New molecule protects the brain from detrimental effects associated with diabetes and high blood sugar
Researchers at the Hebrew university of Jerusalem have created a molecule that could potentially lower diabetic patients’ higher risk of developing dementia or Alzheimer’s disease.
Recent studies indicate that high levels of sugar in the blood in diabetics and non-diabetics are a risk factor for the development of dementia, impaired cognition, and a decline of brain function. Diabetics have also been found to have twice the risk of developing Alzheimer's disease compared to non-diabetics. Now, researchers from the Hebrew University of Jerusalem have found a potential neuro-inflammatory pathway that could be responsible for the increases of diabetics’ risk of Alzheimer's and dementia. They also reveal a potential treatment to reverse this process.
The research group led by Prof. Daphne Atlas, of the Department of Biological Chemistry in the Alexander Silberman Institute of Life Sciences at the Hebrew University, experimented with diabetic rats to examine the mechanism of action that may be responsible for changes in the brain due to high sugar levels. The researchers found that diabetic rats displayed high activity of enzymes called MAPK kinases, which are involved in facilitating cellular responses to a variety of stimuli, leading to inflammatory activity in brain cells and the early death of cells.
The study shows that the diabetic rats given a daily injection of the sugar-lowering drug rosiglitazone for a month enjoyed a significant decrease in MAPK enzyme activity accompanied by a decrease in the inflammatory processes in the brain. According to the authors, this finding represents the first unequivocal evidence of a functional link between high blood sugar and the activation of this specific inflammatory pathway in the brain.

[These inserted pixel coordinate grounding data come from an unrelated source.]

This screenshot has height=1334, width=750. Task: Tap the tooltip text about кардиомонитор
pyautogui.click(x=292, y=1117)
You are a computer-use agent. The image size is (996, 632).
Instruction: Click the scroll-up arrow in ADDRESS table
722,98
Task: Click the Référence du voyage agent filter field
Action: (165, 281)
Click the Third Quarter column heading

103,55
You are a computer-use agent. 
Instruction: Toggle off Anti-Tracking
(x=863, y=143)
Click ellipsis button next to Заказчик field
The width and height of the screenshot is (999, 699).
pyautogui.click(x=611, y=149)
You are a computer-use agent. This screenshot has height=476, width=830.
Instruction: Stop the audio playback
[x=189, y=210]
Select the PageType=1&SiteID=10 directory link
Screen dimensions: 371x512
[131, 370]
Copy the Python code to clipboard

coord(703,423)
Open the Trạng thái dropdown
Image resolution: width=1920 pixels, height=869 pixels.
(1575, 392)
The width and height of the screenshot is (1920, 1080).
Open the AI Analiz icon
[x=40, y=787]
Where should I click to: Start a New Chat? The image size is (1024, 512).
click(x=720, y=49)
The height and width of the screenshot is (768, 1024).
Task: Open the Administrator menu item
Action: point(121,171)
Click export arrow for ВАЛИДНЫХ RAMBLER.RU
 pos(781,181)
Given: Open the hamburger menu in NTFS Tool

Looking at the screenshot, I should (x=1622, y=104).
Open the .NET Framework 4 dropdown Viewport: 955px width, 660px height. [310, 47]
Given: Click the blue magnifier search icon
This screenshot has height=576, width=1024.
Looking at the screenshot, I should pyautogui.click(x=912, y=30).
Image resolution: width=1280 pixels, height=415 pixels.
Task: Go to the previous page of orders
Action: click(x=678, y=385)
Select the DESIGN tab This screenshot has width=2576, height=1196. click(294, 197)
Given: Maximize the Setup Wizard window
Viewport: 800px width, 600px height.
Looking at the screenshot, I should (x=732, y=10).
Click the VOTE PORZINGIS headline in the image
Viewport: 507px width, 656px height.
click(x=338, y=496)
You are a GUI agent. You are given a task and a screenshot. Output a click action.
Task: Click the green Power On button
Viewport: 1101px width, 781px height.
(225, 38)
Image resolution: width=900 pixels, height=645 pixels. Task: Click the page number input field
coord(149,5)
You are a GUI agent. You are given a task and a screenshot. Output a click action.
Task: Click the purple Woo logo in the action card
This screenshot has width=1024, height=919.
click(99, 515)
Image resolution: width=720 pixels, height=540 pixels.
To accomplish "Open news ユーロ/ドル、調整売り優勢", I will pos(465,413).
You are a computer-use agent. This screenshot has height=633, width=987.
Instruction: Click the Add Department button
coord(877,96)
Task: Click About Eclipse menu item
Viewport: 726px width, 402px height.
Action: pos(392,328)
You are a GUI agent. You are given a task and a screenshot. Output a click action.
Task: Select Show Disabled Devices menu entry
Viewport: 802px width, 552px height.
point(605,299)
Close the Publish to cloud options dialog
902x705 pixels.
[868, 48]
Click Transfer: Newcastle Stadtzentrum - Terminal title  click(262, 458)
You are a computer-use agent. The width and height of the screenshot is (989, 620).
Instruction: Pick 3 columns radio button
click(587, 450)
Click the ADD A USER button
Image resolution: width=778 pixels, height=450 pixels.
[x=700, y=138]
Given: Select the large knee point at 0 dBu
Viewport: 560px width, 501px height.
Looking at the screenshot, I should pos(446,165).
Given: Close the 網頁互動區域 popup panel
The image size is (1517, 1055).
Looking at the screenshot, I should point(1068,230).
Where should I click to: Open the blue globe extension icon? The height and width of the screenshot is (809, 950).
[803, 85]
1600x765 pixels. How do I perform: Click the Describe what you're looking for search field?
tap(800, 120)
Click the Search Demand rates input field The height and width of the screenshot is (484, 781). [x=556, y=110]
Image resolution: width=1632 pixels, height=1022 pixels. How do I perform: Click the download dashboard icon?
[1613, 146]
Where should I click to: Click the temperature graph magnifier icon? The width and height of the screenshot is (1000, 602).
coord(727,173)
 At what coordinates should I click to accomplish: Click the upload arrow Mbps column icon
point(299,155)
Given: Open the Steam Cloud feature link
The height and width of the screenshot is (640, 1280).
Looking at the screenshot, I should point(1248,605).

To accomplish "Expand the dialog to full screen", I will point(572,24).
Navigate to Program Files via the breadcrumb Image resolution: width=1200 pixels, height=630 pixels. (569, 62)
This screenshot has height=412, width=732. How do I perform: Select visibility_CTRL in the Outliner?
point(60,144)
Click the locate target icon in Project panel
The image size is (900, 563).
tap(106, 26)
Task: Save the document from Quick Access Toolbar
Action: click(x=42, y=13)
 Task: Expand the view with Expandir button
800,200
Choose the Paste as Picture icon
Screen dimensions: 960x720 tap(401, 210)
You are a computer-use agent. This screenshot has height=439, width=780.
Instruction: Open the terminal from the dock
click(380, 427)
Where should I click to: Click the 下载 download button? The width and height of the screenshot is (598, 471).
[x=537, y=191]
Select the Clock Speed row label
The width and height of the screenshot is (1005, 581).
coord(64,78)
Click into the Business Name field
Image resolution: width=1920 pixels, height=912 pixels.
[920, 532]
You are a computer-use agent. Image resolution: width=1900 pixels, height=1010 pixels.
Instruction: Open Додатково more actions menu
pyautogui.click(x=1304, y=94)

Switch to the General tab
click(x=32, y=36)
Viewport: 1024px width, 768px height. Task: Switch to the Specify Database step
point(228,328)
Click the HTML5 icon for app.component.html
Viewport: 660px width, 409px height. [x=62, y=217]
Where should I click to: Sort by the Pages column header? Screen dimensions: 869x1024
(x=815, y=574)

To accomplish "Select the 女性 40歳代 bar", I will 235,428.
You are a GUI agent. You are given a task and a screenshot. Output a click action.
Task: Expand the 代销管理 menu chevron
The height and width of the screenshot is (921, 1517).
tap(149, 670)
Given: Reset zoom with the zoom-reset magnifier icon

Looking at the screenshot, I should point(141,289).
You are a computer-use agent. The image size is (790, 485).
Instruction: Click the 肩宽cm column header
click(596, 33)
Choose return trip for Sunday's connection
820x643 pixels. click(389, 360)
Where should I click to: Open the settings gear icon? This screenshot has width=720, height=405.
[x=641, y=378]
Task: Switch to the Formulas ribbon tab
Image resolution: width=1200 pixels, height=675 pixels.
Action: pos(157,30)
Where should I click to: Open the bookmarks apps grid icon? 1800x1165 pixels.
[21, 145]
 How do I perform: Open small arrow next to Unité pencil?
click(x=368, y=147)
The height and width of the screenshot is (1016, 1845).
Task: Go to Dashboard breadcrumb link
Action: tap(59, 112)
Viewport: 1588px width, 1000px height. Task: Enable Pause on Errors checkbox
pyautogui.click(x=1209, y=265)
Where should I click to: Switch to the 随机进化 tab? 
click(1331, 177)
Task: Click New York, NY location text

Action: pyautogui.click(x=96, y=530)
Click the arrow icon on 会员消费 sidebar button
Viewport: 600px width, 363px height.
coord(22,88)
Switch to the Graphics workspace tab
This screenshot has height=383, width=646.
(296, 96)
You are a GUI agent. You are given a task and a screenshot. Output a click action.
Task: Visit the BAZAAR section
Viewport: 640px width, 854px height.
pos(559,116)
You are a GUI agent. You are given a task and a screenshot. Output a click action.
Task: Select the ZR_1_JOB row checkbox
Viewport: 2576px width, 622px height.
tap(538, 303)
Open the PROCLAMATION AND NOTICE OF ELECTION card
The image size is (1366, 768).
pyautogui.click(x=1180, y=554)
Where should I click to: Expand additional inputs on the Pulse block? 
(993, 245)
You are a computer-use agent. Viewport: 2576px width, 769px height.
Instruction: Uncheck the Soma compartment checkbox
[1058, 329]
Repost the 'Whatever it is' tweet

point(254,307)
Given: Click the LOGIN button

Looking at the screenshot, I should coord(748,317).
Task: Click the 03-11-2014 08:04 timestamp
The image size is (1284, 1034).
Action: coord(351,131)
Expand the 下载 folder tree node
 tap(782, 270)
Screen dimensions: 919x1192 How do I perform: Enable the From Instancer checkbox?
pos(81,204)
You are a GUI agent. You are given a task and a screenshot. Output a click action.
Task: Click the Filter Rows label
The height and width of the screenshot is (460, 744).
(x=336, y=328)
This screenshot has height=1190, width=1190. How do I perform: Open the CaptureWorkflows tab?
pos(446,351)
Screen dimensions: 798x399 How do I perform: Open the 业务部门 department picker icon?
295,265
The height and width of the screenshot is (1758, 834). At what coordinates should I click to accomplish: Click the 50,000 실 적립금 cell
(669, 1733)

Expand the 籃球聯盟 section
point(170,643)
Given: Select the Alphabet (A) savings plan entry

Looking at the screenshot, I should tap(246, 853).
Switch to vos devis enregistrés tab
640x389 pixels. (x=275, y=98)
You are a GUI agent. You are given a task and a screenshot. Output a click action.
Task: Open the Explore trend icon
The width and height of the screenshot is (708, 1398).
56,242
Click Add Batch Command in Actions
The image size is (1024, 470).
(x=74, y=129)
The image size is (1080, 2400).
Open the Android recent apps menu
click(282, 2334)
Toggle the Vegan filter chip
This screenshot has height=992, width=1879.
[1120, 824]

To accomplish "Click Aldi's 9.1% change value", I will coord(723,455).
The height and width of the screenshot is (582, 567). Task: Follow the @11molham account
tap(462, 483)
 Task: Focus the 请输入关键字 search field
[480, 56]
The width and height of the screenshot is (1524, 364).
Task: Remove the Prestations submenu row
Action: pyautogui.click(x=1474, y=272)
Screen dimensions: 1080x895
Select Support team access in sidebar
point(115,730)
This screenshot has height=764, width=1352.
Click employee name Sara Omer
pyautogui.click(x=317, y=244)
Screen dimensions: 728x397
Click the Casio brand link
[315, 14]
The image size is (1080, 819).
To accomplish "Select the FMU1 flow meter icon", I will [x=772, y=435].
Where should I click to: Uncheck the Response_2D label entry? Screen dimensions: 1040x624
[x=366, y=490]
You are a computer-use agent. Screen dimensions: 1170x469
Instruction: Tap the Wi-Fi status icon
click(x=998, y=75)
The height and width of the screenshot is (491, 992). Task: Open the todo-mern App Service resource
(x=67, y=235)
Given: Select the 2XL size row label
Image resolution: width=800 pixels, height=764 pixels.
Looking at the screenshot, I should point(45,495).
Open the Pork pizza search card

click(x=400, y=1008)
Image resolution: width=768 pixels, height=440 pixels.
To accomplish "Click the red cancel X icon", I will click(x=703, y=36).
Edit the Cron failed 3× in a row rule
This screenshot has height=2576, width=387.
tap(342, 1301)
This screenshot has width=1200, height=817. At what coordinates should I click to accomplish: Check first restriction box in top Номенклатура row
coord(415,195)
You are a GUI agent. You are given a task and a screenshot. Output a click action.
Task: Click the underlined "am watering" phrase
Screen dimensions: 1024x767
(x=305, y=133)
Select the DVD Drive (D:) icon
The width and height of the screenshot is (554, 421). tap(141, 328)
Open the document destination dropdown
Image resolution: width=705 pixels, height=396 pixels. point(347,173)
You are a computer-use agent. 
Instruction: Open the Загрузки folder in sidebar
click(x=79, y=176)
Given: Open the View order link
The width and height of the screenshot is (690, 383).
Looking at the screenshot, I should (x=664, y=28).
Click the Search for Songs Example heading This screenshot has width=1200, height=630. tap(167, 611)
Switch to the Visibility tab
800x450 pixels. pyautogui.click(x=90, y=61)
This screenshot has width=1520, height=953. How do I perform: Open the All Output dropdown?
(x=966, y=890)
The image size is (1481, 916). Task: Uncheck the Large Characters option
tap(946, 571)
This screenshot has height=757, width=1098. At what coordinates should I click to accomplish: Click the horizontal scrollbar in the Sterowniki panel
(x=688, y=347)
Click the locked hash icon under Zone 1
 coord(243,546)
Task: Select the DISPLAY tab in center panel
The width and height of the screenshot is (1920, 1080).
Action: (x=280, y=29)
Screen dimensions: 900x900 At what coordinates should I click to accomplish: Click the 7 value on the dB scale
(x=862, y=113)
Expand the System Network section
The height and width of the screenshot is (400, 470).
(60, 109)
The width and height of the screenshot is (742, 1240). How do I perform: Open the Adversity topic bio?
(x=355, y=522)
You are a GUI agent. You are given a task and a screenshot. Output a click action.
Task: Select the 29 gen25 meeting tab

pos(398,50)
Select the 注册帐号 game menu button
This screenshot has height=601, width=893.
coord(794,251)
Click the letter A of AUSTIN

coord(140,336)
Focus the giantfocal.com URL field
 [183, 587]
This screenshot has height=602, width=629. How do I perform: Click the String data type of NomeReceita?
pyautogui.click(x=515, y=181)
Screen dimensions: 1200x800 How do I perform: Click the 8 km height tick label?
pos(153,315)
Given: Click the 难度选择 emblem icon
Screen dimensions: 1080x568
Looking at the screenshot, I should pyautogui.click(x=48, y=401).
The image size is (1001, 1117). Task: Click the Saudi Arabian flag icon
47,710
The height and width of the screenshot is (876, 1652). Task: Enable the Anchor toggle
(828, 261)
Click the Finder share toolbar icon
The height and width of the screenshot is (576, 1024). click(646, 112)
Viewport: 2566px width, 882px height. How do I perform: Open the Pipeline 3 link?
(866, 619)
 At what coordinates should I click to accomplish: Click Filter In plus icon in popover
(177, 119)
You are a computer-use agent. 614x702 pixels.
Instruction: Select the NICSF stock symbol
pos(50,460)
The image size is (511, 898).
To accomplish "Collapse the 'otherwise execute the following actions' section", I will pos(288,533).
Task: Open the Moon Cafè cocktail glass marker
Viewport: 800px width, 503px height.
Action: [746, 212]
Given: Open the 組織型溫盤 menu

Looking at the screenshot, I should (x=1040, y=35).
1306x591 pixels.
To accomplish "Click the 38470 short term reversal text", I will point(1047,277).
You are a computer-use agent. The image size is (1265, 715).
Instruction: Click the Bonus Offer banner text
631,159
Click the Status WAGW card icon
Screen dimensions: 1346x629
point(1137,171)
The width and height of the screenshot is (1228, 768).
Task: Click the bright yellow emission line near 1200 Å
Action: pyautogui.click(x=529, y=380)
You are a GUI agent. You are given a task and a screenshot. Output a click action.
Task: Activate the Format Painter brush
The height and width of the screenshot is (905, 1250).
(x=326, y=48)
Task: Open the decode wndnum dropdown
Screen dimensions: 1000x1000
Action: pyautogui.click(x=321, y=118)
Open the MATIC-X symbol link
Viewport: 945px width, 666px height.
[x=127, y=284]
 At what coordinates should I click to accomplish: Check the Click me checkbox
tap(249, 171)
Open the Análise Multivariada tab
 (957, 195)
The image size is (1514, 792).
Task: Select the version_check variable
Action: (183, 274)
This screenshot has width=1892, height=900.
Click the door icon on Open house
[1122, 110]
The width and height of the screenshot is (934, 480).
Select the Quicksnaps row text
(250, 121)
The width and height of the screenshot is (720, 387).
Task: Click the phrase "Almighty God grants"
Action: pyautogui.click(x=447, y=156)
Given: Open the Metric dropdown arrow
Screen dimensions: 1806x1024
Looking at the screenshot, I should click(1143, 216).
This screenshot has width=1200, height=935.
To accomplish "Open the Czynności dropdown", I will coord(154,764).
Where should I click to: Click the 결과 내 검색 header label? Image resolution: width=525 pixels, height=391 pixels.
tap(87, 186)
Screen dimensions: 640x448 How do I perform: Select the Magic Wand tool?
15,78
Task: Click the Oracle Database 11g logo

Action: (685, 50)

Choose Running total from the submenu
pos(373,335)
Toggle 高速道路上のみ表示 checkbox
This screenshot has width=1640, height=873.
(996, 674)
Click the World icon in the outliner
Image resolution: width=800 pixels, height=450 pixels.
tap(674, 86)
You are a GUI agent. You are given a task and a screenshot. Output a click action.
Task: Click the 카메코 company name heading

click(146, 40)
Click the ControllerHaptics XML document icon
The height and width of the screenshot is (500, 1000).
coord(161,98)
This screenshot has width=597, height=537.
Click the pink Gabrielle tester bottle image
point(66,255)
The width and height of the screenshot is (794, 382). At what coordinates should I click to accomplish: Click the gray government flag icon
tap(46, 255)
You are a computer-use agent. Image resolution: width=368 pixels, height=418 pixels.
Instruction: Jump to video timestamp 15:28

Using the diabetic rat model, they explored a novel approach that would lower the activation of these enzymes in the brain, and decrease neuronal cell death. In the last few years, Prof. Atlas developed a series of molecules that mimic the action of thioredoxin called thioredoxin-mimetic peptides (TXM), whose role is to protect the cells from early death through activating inflammatory pathways. The TXM peptides were effective in different animal models and were able to prevent the activation of the damaging MAPK kinases. Applied to the diabetic Zucker rats, one of the molecules, TXM-CB3, significantly reduced the activity of these enzymes, and lowered the accelerated brain cell death. These results indicate that the molecule managed to cross the blood-brain barrier and improve the condition of the brain cells, through lowering the inflammatory processes in the rats’ brains, despite the high glucose levels afflicting the rats.
The Hebrew University’s Prof. Atlas said: "This study paves the way for preventive treatment of damages caused by high sugar levels, and for reducing the risk of dementia and Alzheimer's disease in diabetics or people with elevated blood sugar levels. Following the successful animal testing of the molecule we developed, we hope to explore its potential benefit for treating cognitive and memory impairments caused by diabetes on humans.”
The molecule is protected by a patent registered by Yissum Research Development Company, the technology transfer arm of the Hebrew University.
The study, “Thioredoxin-Mimetic peptide CB3 Lowers MAPKinsase activity in the Zucker Rat Brain,” appeared in the journal Redox Biology, an official Journal of the Society for Free Radical Biology and Medicine and the Society for Free Radical Research-Europe.
The research was funded in part by funded by the H.L. Lauterbach Fund, the Haya and Shlomo Margalit Fund, and a NOFAR program (issued by MAGNET directorate in the Israeli Ministry of Industry, Trade & Labor). Researchers included Dr. Michael Trus; PhD student Moshe Cohen-Kutner; MSc student Lena Khomsky; and Hila Ben-Yehuda.